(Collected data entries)
====================

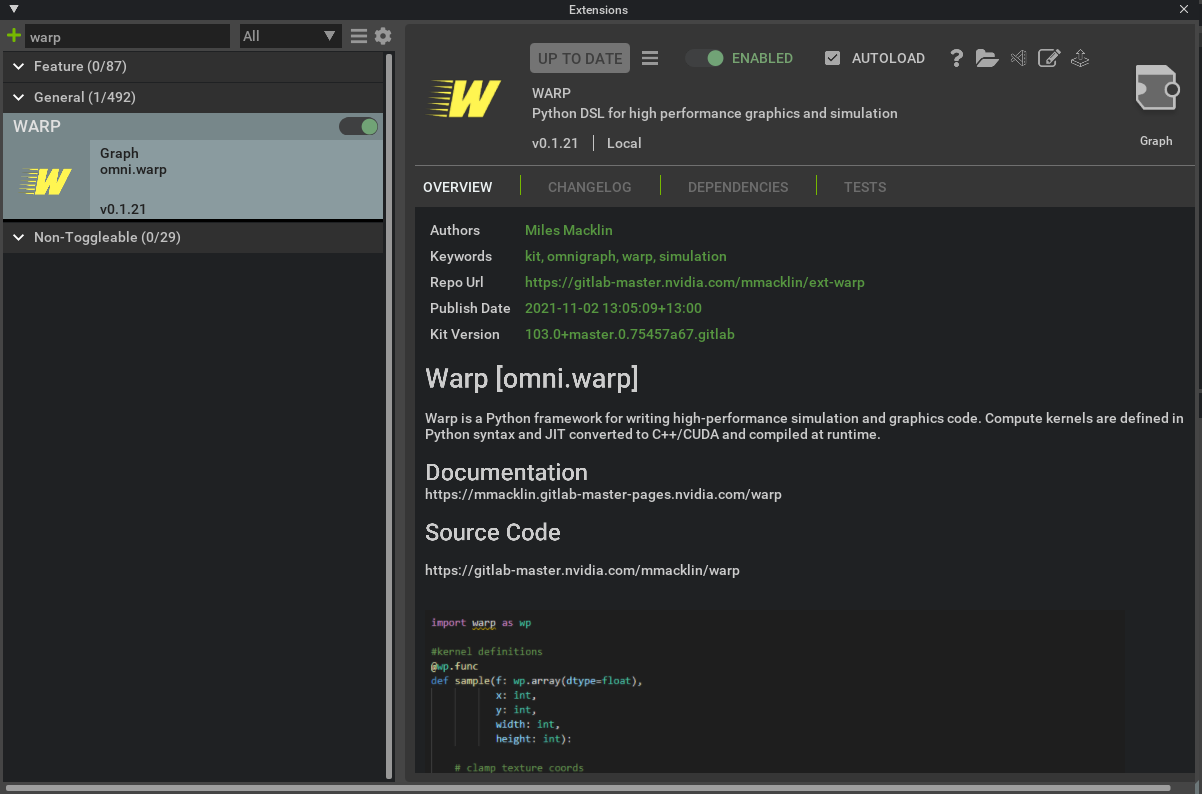
Task: Click the hamburger list icon beside the gear
Action: point(358,34)
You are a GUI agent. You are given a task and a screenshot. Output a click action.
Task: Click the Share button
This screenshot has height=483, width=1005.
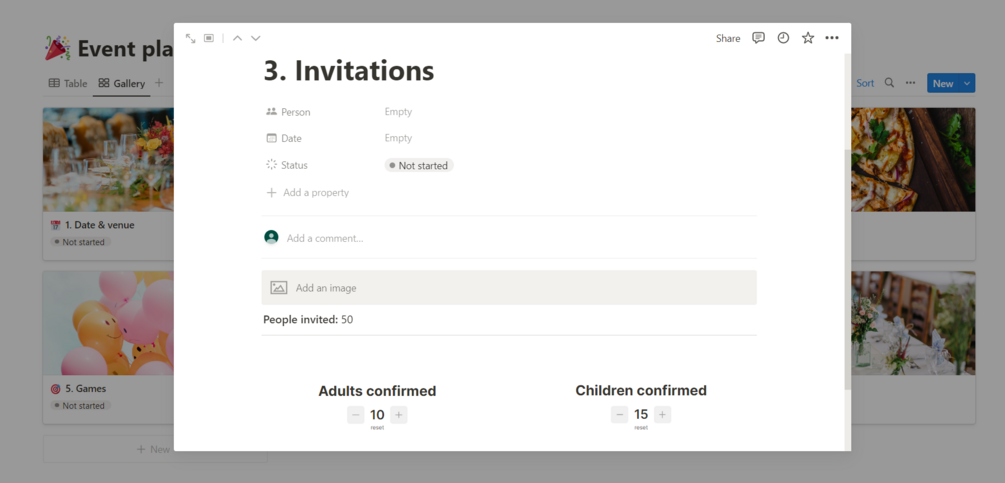pos(728,38)
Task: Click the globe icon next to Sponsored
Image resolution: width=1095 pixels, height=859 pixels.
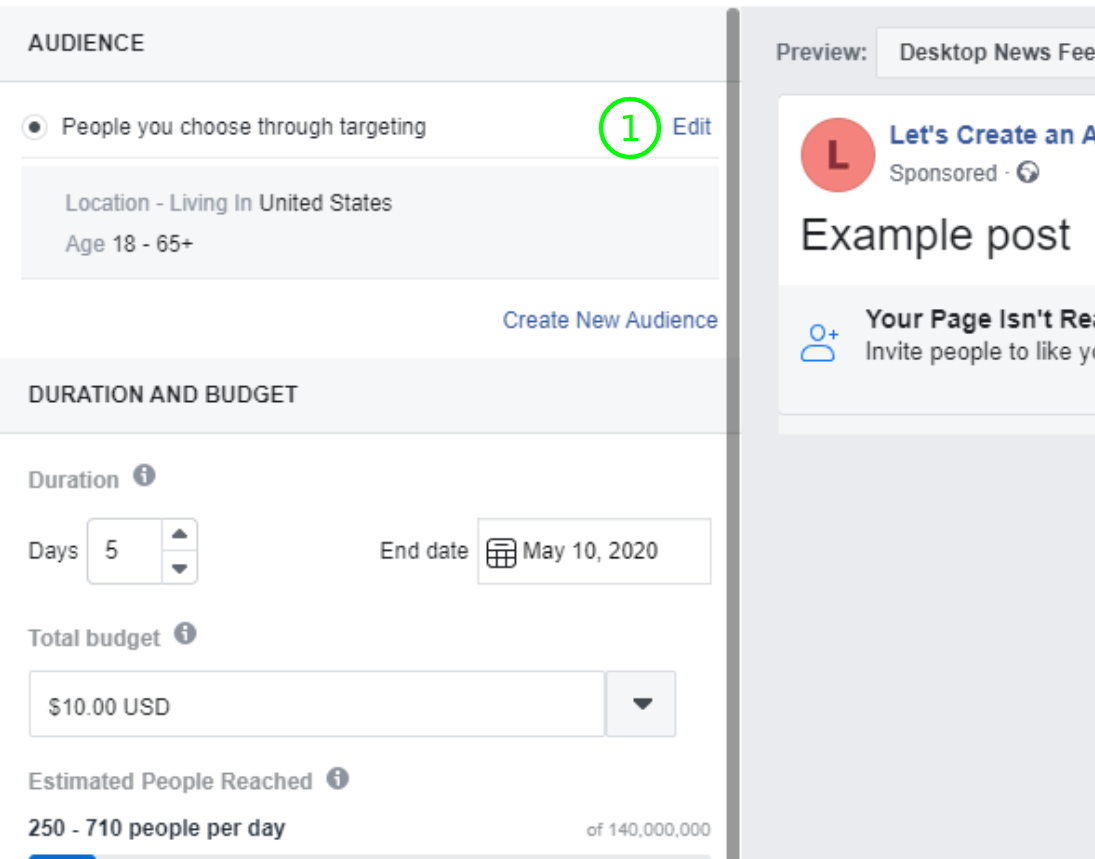Action: [1027, 173]
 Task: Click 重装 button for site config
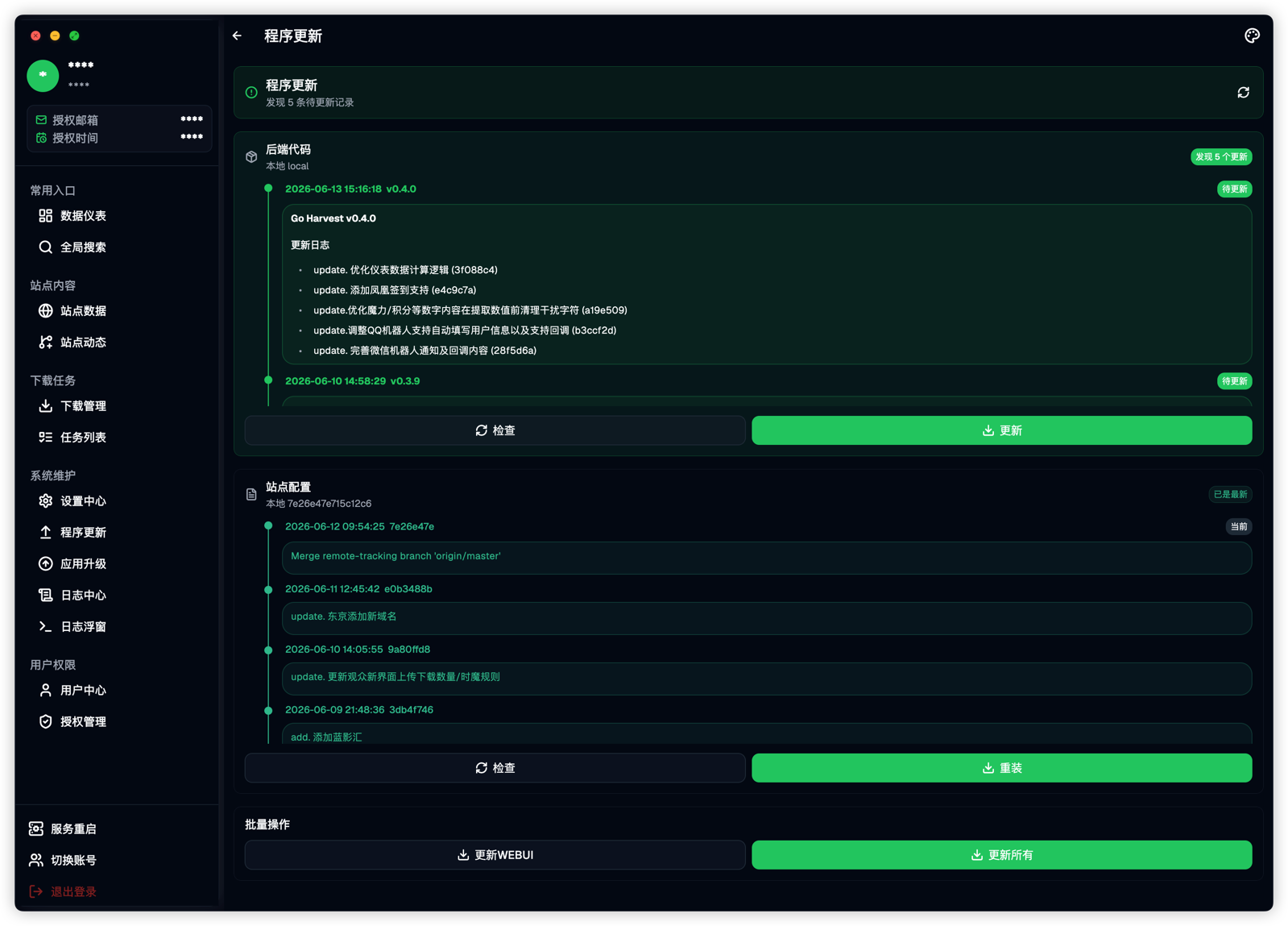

====================

◆ The task: Only the lines from the one containing "Image resolution: width=1095" through the final line of the records should be retyped, exactly, with every picture omitted.

◆ Result of the exercise:
Image resolution: width=1095 pixels, height=859 pixels.
Action: [1027, 173]
 Task: Click 重装 button for site config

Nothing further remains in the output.